■ **Given task**
Convert the part of the listing that opens with the line containing "Contact Directory (1095, 1108)" and closes with the line containing "[ecoop-info] CfP: AGERE!", both lines included, into a JSON list of strings with one string per line and no blank lines. Leave the pictures out of the answer.

■ **Available records**
* begin *

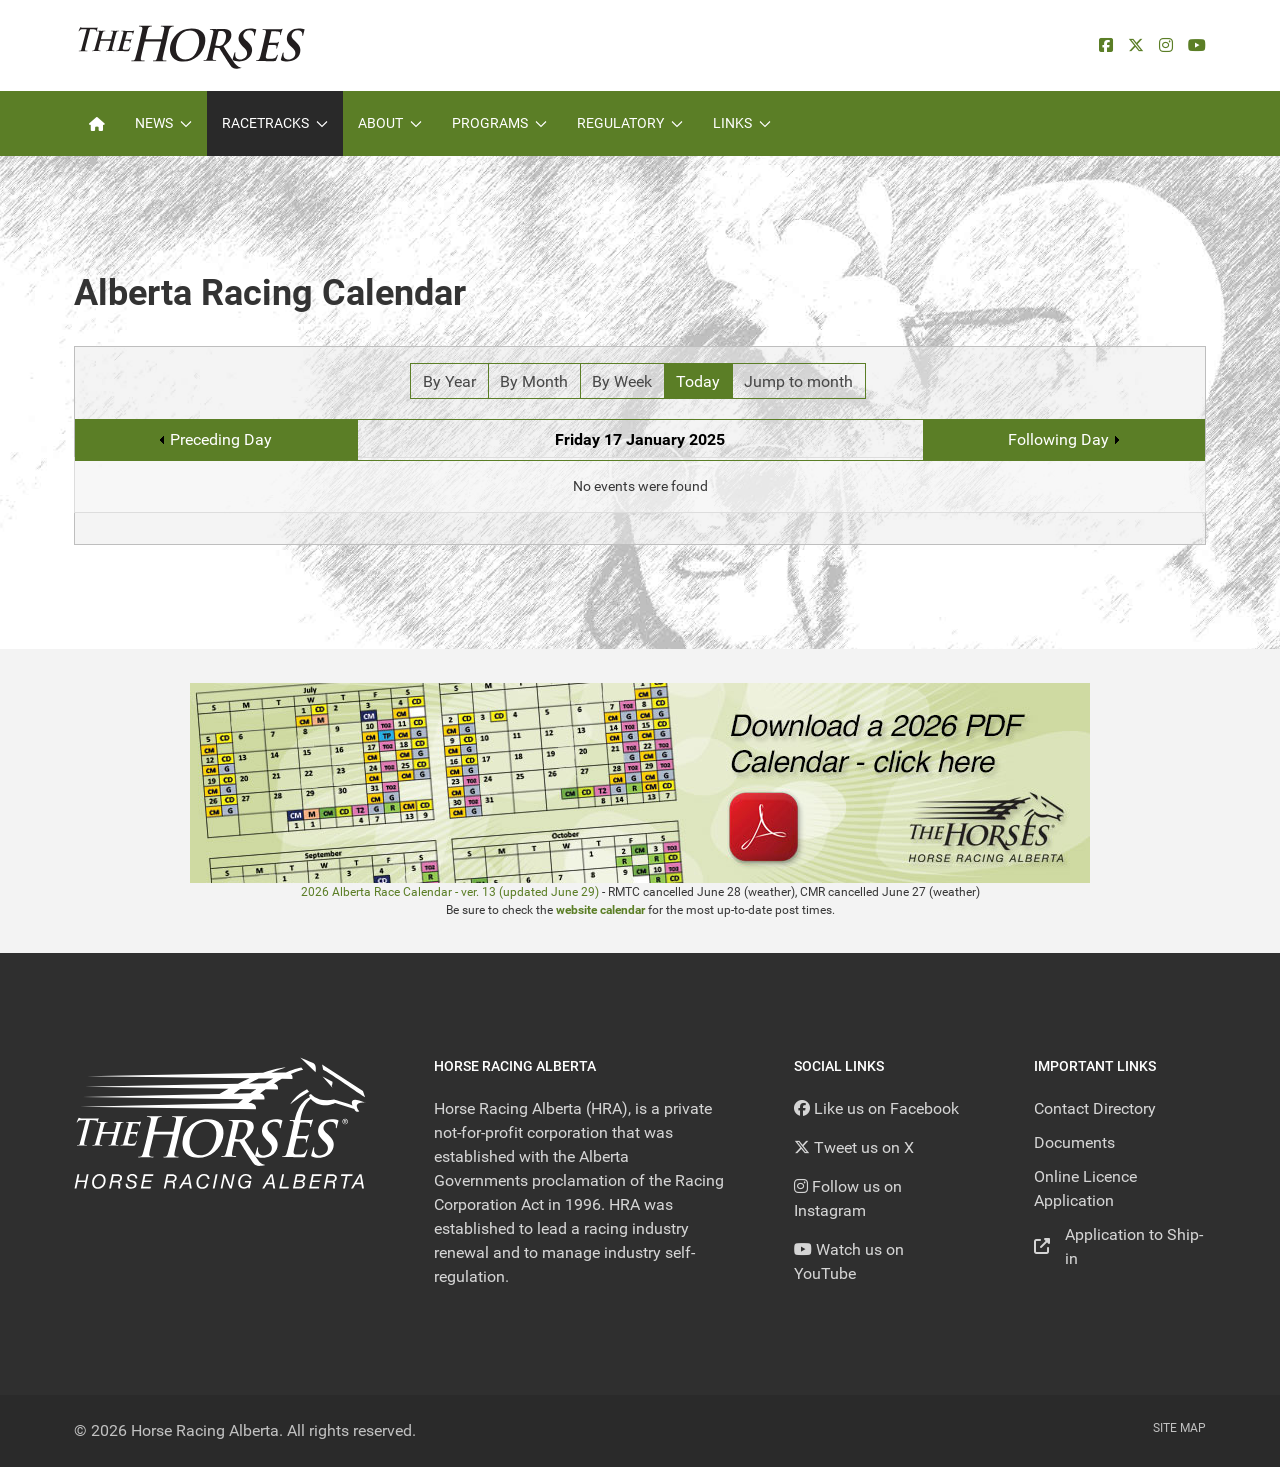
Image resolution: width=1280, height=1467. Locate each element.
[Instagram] (1166, 45)
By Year (449, 381)
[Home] (97, 123)
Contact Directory (1095, 1108)
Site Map (1179, 1428)
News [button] (163, 123)
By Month (534, 381)
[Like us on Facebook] (876, 1108)
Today (698, 381)
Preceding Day (221, 439)
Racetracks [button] (275, 123)
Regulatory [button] (630, 123)
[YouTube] (1197, 45)
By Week (622, 381)
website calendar (600, 910)
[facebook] (1106, 45)
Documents (1074, 1142)
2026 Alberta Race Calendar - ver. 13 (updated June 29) (450, 892)
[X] (1136, 45)
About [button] (390, 123)
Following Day (1058, 439)
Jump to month (798, 381)
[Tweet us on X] (854, 1147)
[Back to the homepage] (191, 45)
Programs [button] (499, 123)
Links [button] (742, 123)
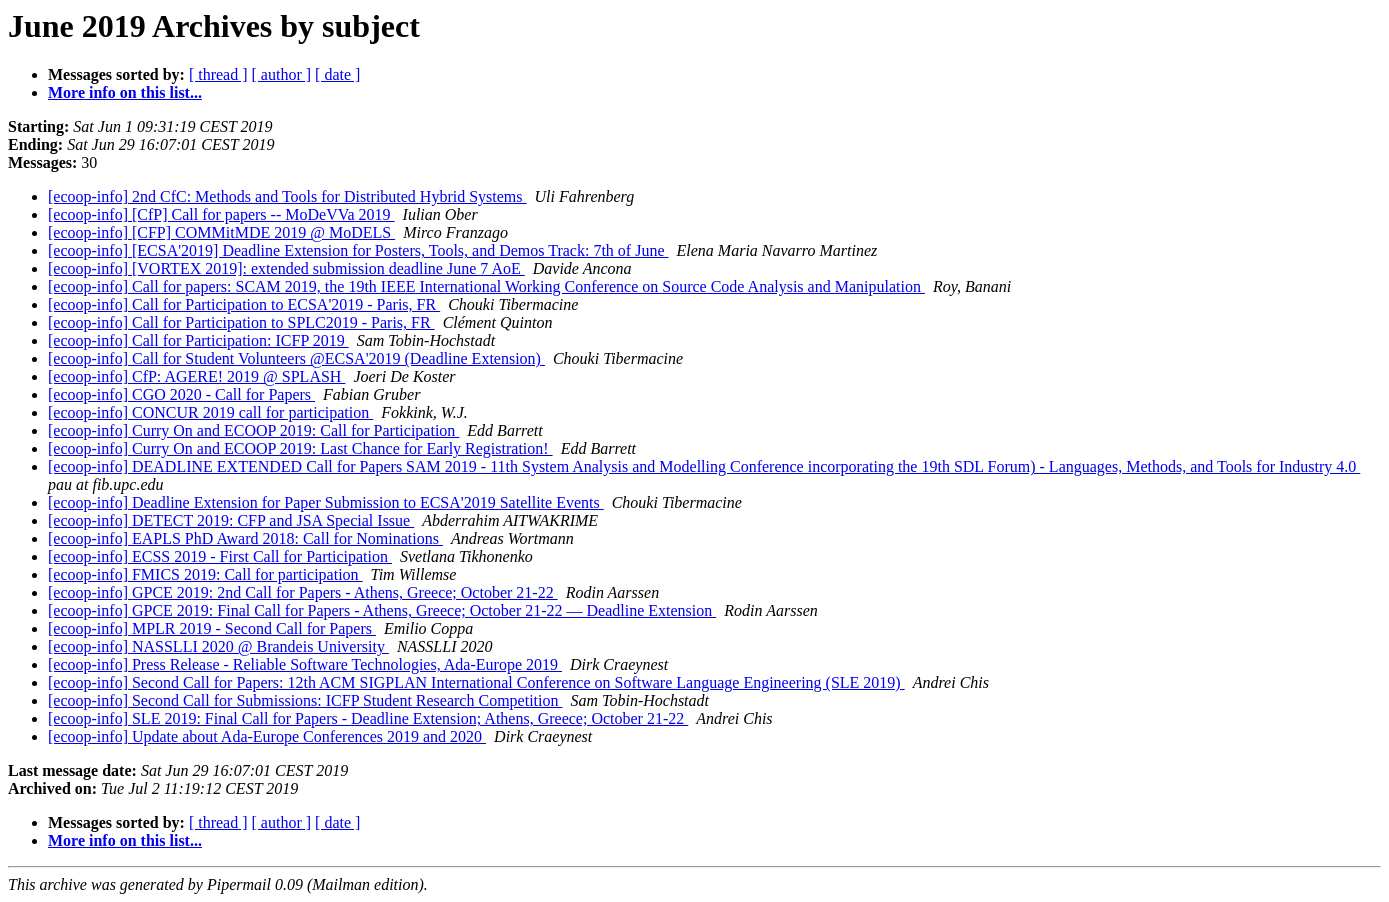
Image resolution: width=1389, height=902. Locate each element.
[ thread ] (218, 74)
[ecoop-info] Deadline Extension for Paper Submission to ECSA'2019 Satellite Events (326, 502)
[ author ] (282, 74)
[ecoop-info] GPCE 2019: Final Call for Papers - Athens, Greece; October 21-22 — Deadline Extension (382, 610)
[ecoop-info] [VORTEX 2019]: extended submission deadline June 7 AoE (286, 268)
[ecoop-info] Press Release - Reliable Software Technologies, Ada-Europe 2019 (305, 664)
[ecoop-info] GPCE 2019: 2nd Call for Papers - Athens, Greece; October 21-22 (303, 592)
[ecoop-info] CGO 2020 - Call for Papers (181, 394)
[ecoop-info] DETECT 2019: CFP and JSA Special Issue (231, 520)
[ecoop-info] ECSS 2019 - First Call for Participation (220, 556)
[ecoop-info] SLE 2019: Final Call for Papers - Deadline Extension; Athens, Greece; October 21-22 (368, 718)
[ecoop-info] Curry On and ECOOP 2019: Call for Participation (253, 430)
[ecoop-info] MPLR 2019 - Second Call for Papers (212, 628)
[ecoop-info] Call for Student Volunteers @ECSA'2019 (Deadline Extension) (296, 358)
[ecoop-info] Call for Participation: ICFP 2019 (198, 340)
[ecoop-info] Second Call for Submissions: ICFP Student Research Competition (305, 700)
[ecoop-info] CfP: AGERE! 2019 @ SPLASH (196, 376)
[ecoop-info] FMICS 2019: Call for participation (205, 574)
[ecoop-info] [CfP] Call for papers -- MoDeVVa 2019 (221, 214)
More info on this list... (125, 92)
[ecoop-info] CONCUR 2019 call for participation (210, 412)
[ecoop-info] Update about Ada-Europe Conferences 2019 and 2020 (267, 736)
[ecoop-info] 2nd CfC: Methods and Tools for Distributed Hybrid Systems (287, 196)
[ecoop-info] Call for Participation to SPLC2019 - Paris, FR (241, 322)
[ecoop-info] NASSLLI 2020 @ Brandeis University (218, 646)
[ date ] (337, 74)
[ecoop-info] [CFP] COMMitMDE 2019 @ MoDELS (221, 232)
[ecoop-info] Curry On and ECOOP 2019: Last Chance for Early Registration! (300, 448)
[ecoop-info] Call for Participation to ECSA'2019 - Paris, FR (244, 304)
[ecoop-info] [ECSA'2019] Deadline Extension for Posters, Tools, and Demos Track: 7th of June (358, 250)
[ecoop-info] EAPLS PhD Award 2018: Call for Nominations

* end *

■ **Task output**
[
  "Contact Directory (1095, 1108)",
  "Site Map (1179, 1428)",
  "News [button] (163, 123)",
  "By Month (534, 381)",
  "[Like us on Facebook] (876, 1108)",
  "Today (698, 381)",
  "Preceding Day (221, 439)",
  "Racetracks [button] (275, 123)",
  "Regulatory [button] (630, 123)",
  "[YouTube] (1197, 45)",
  "By Week (622, 381)",
  "website calendar (600, 910)",
  "[facebook] (1106, 45)",
  "Documents (1074, 1142)",
  "2026 Alberta Race Calendar - ver. 13 (updated June 29) (450, 892)",
  "[X] (1136, 45)",
  "About [button] (390, 123)",
  "Following Day (1058, 439)",
  "Jump to month (798, 381)",
  "[Tweet us on X] (854, 1147)",
  "[Back to the homepage] (191, 45)",
  "Programs [button] (499, 123)",
  "Links [button] (742, 123)",
  "Image resolution: width=1389, height=902. Locate each element.",
  "[ thread ] (218, 74)",
  "[ecoop-info] Deadline Extension for Paper Submission to ECSA'2019 Satellite Events (326, 502)",
  "[ author ] (282, 74)",
  "[ecoop-info] GPCE 2019: Final Call for Papers - Athens, Greece; October 21-22 — Deadline Extension (382, 610)",
  "[ecoop-info] [VORTEX 2019]: extended submission deadline June 7 AoE (286, 268)",
  "[ecoop-info] Press Release - Reliable Software Technologies, Ada-Europe 2019 (305, 664)",
  "[ecoop-info] GPCE 2019: 2nd Call for Papers - Athens, Greece; October 21-22 (303, 592)",
  "[ecoop-info] CGO 2020 - Call for Papers (181, 394)",
  "[ecoop-info] DETECT 2019: CFP and JSA Special Issue (231, 520)",
  "[ecoop-info] ECSS 2019 - First Call for Participation (220, 556)",
  "[ecoop-info] SLE 2019: Final Call for Papers - Deadline Extension; Athens, Greece; October 21-22 (368, 718)",
  "[ecoop-info] Curry On and ECOOP 2019: Call for Participation (253, 430)",
  "[ecoop-info] MPLR 2019 - Second Call for Papers (212, 628)",
  "[ecoop-info] Call for Student Volunteers @ECSA'2019 (Deadline Extension) (296, 358)",
  "[ecoop-info] Call for Participation: ICFP 2019 (198, 340)",
  "[ecoop-info] Second Call for Submissions: ICFP Student Research Competition (305, 700)",
  "[ecoop-info] CfP: AGERE! 2019 @ SPLASH (196, 376)"
]